Nesta “era pós-coquetel” e com o aumento de retrocessos, inclusive em relação às políticas públicas relacionadas ao hiv/aids, espero que esse livro possa ampliar as vozes para além dos dados médicos e estatísticos, nos trazer mais perguntas do que respostas: Como a literatura, sobretudo, poética, tem registrado as formas de apreensão da infecção? As notícias de imprensa, as experimentações poéticas, as narrativas ficcionais e os relatos biográficos podem ser considerados corpos textuais da história do hiv/aids? A temática do hiv/aids nas artes pode ser lida como estratégia política de atuação e visibilidade? A poesia pode ser vista como forma de reação ao diagnóstico? É possível uma literatura “pós-coquetel”?

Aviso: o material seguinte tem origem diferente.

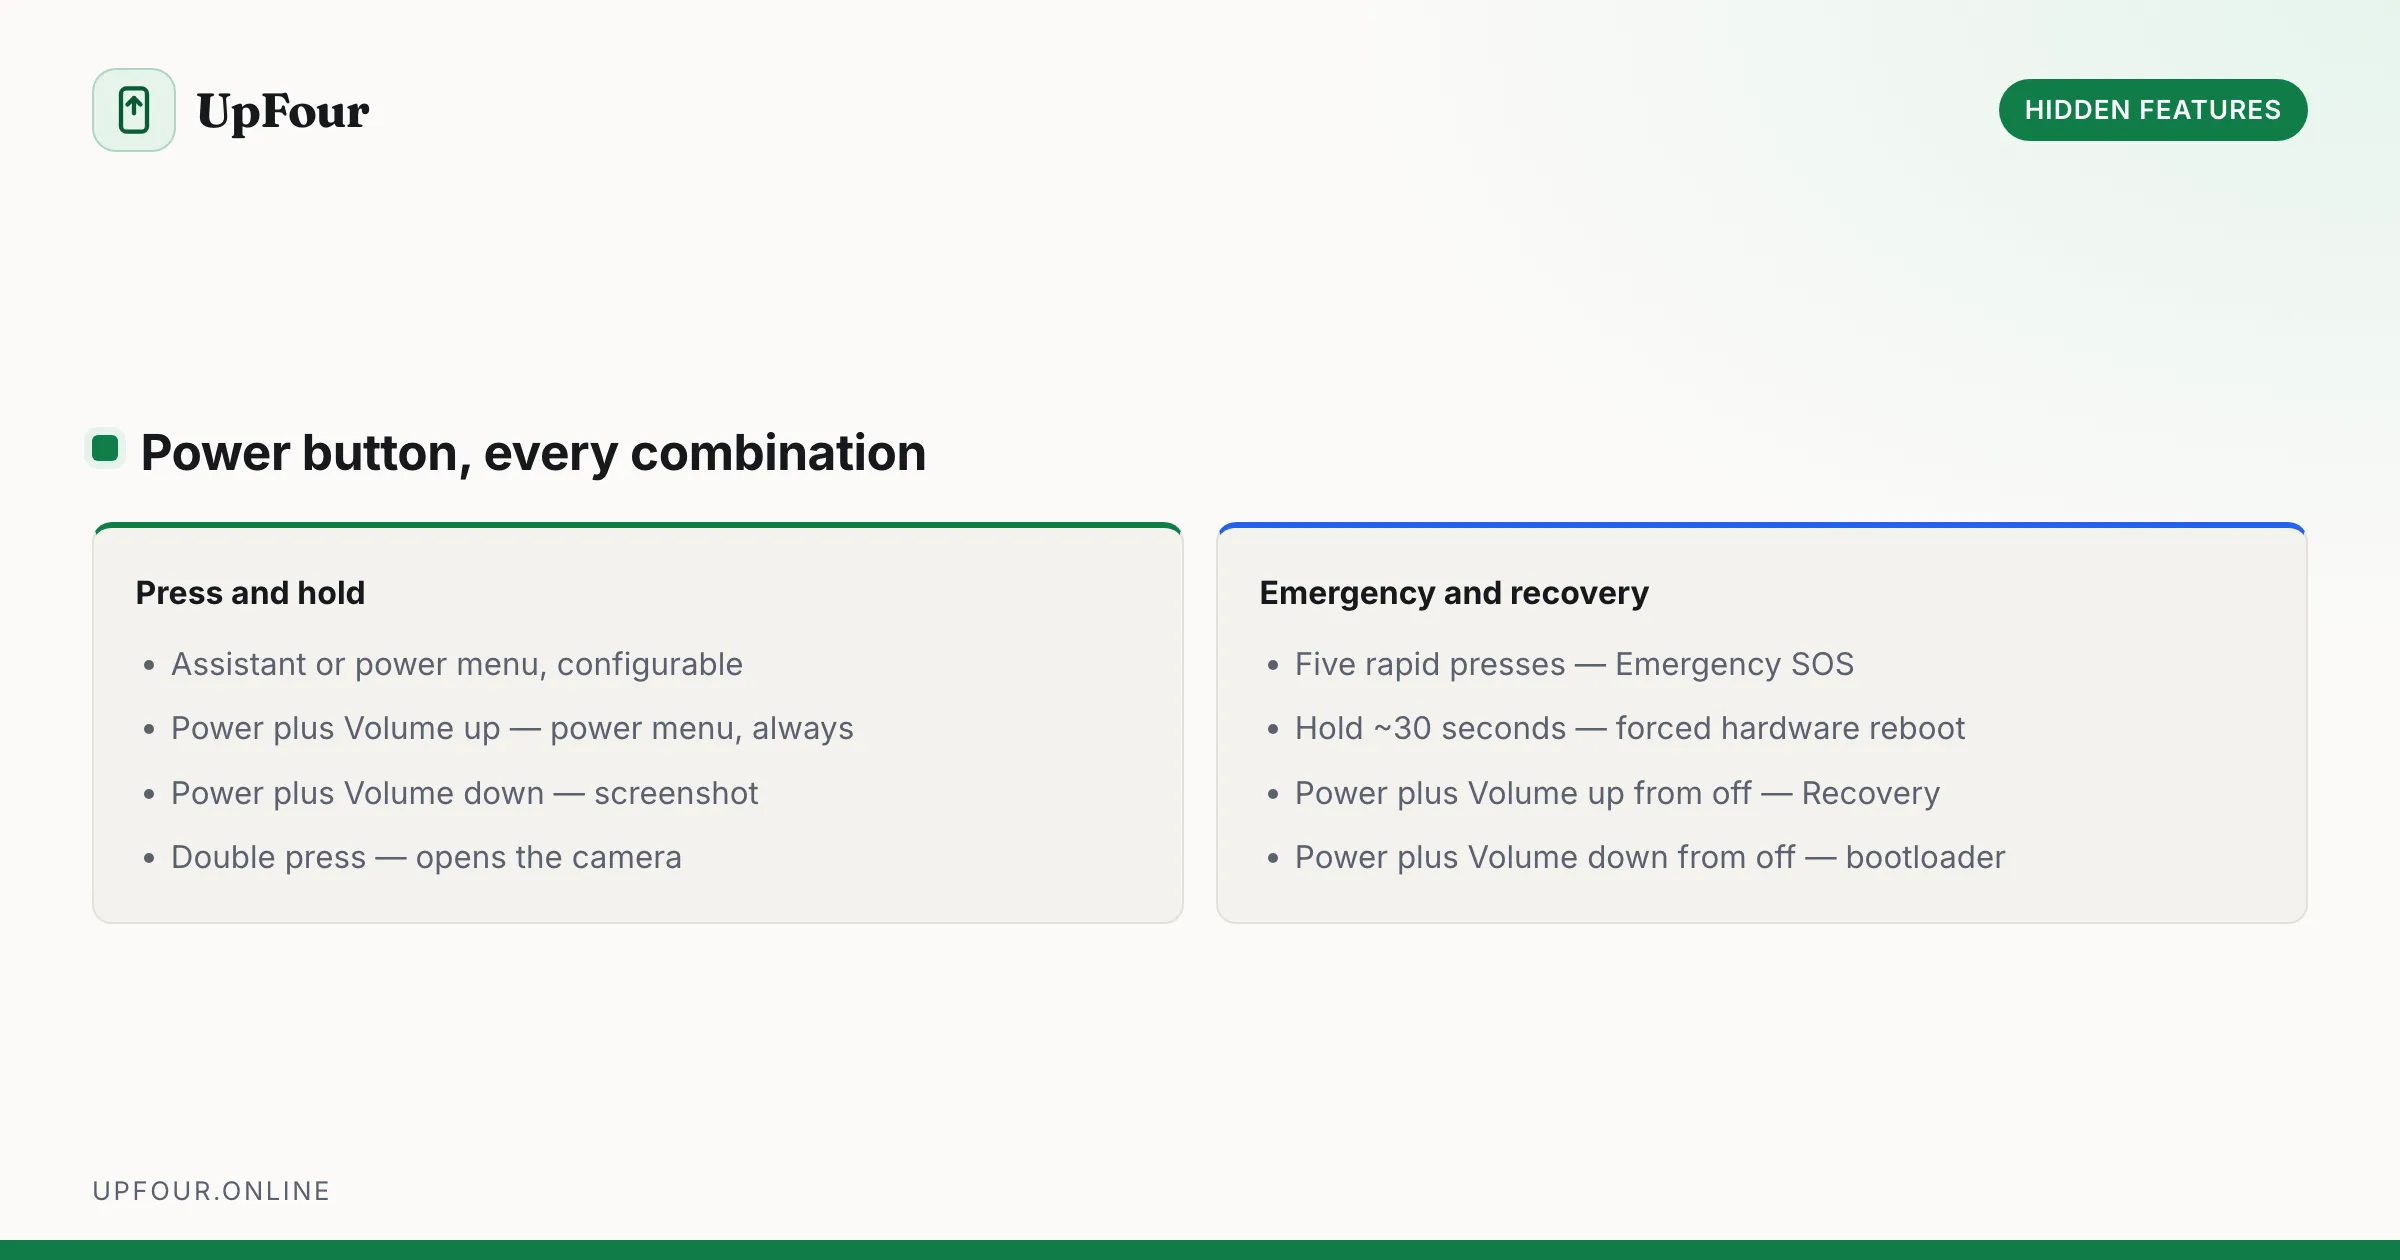Open the UPFOUR.ONLINE footer link
Image resolution: width=2400 pixels, height=1260 pixels.
pos(211,1191)
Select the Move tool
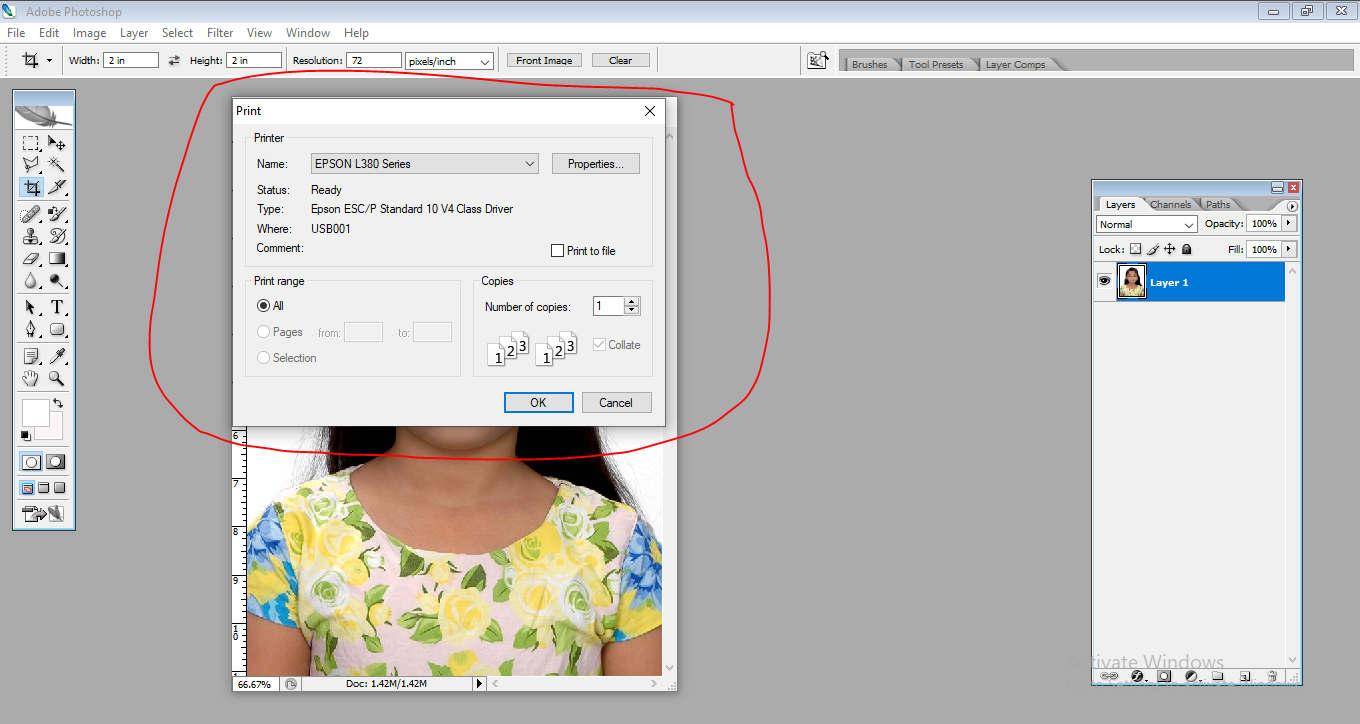The width and height of the screenshot is (1360, 724). (x=57, y=143)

O livro é dedicado a autores, artistas e ativistas que influenciaram minha leitura sobre o hiv/aids, mas sobretudo me marcaram Herbert Daniel e Betinho (fundadores da ABIA: Associação Brasileira Interdisciplinar de Aids). Com eles amadureci a minha percepção sobre o tabu em torno do assunto. Foi pensando neles que, no dia do lançamento do livro, tive a ideia de doar o percentual de direitos autorais da organização do livro para a ABIA, nada mais justo. Organizar esta antologia é a minha forma de agradecer pelo trabalho desenvolvido por essa instituição, pelos trabalhos de escritores e ativistas com o tema e, sobretudo, uma forma de exercitar a minha fé na poesia e também na solidariedade – “a grande vacina contra a aids”, como ensinou Herbert Daniel.
Nesta reunião de poemas, a doença é a linguagem, a linguagem é o vírus, a memória é corpo, e o corpo é o texto.
NOTAS
[nota 1] Tanto neste texto como no título do livro em questão, optei por grafar as siglas hiv e aids em minúsculas. Acompanho a posição adotada pelo escritor e ativista Herbert Daniel em seus ensaios e manifestos, referindo-me assim ao fenômeno ideológico e político do hiv/aids, na intenção de diminuir o protagonismo da doença em si frente à vida do indivíduo (Cf. H. Daniel; R. Parker, Aids: dois olhares se cruzam numa noite suja – a terceira epidemia. Ensaios e tentativas. São Paulo: Iglu, 1991, p. 47-52).